To find the rate at which the distance between the farmhouse and the automobile is changing, we can use the Pythagorean theorem. Let's define the situation as follows:

Let x be the distance from the farmhouse to the intersection of the highway and the road.
Let y be the distance the automobile has traveled past the intersection.

According to the Pythagorean theorem, the distance between the farmhouse and the automobile at any given time is given by:

d = sqrt(x^2 + y^2)

Taking the derivative of both sides with respect to time (t), we get:

dd/dt = (1/2) * (1/sqrt(x^2 + y^2)) * (2x(dx/dt) + 2y(dy/dt))

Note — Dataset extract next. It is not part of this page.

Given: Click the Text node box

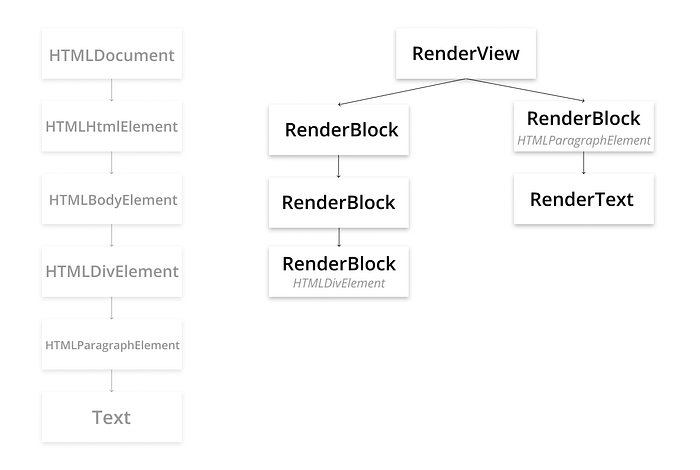Looking at the screenshot, I should [x=112, y=417].
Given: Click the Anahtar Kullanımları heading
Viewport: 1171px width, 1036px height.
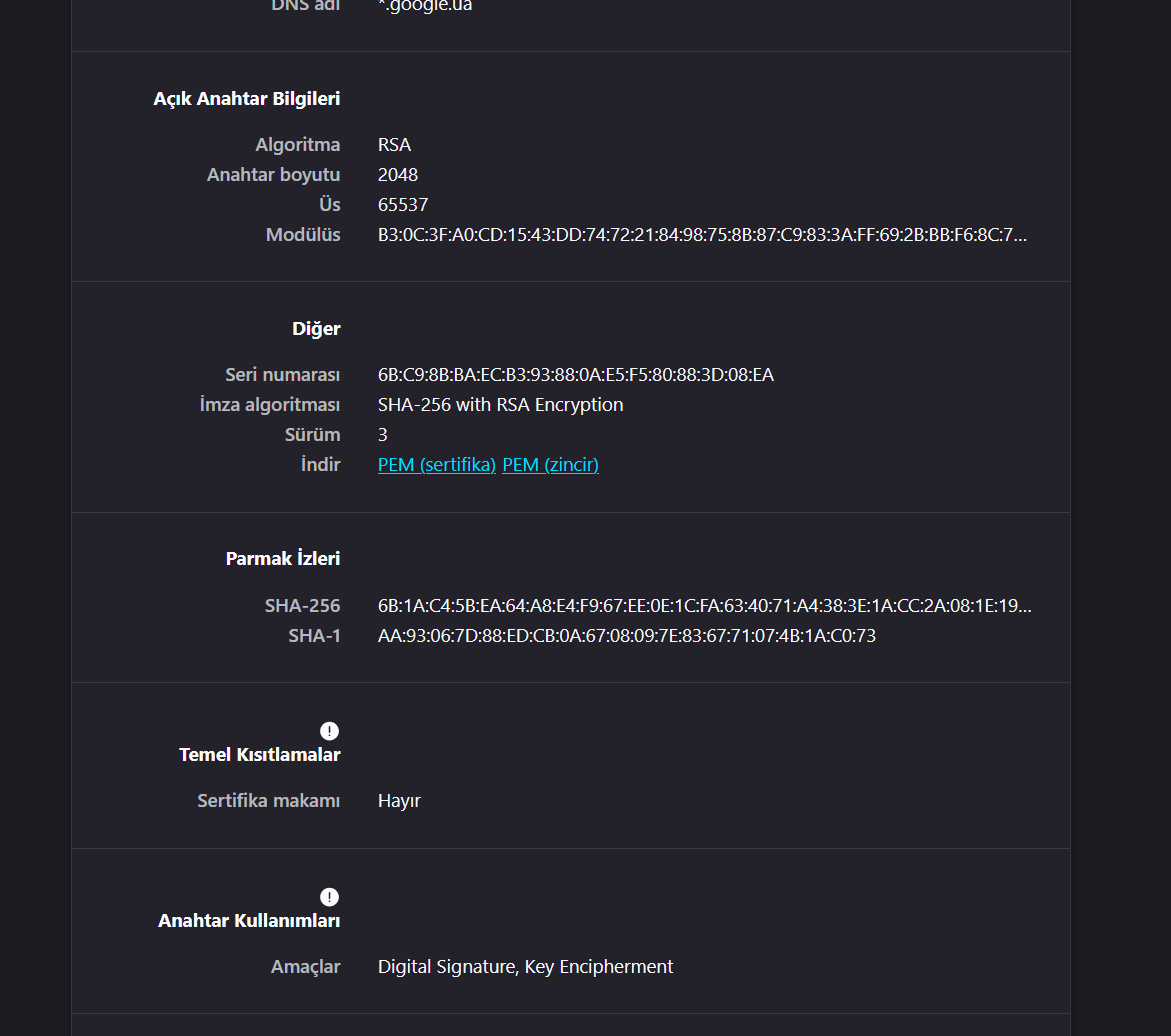Looking at the screenshot, I should coord(249,920).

Since dx/dt is always 0 (as the farmhouse is one mile off the highway and doesn't move), the equation simplifies to:

dd/dt = (x(dx/dt) + y(dy/dt)) / sqrt(x^2 + y^2)

Given that the automobile travels down the highway at a speed of 60 mph (which is equivalent to 60 miles/hr), dy/dt = 60 mph.

We need to find dx/dt at the given point when the car is 3 miles past the intersection. Using the Pythagorean theorem again:

x^2 + y^2 = (1^2 + 3^2) = 10

Hence, x = sqrt(10).

Substituting the values into the derivative equation:

dd/dt = (sqrt(10) * dx/dt + 3 * 60) / sqrt(10)

Since dx/dt = 0 (the farmhouse does not move), the equation further simplifies to:

dd/dt = (3 * 60) / sqrt(10)

Calculating the value, we get:

dd/dt ≈ 180 / 3.16

dd/dt ≈ 57.02 mph

Therefore, when the car is 3 miles past the intersection, the distance between the farmhouse and the automobile is increasing at a rate of approximately 57.02 mph.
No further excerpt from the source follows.